Brisco wrote:Thanks for the reply. I can't access vulnerability bugs on Bugzilla so I can't check the PoC, but I'm glad to hear such bugs require JavaScript to be exploited.
So if someone with Firefox 35 (vulnerable to this CSS attack) visits a malicious site where JavaScript is blocked, nothing happens ? Or does the browser crash but the crash is not exploitable ?
Nothing happens. Programmatic, dynamic (JavaScript-driven) CSS changes are required to trigger this specific bug.
Brisco wrote:
And more generally, if a vulnerability in the CSS parser allows arbitrary code to be ran, does the code that escapes the parser have to be JavaScript subject to NoScript rules ? Like, if the parser is written in C++, wouldn't it be C++ instead, or some other caveat that makes it live outside of NoScript's watch.

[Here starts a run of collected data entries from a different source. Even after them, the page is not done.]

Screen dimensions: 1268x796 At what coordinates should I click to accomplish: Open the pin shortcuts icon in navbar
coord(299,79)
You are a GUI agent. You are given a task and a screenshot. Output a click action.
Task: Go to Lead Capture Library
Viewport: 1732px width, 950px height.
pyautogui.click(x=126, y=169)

It can't be said "more generally".
For instance, if a buffer overrun in the parser can be triggered by feeding it some carefully crafted static payload, there's likely no need for JavaScript to exploit it and NoScript won't protect you. Fortunately these kinds of bugs are becoming rare, especially in areas like HTML or CSS parsing where the technology is old and well understood: even if, as you said, new features are being added, the should have limited or no impact on the core parser structure, at least if engineering is done correctly. The situation should become even brighter with Servo, the new Mozilla browser engine which is being written in Rust, a new programming language designed from ground up to be much safer than C/C++, yet as performance-friendly and low-level as possible.
Different is the case for relatively recent stuff "ported" on the Web from environments which used to be generally regarded as "trusted", and whose parsers are therefore less resilient to hostile payloads: for instance, fonts (as in Web Fonts) and 3D rendering (as in WebGL), which in facts NoScript provide with dedicated restrictions facilities.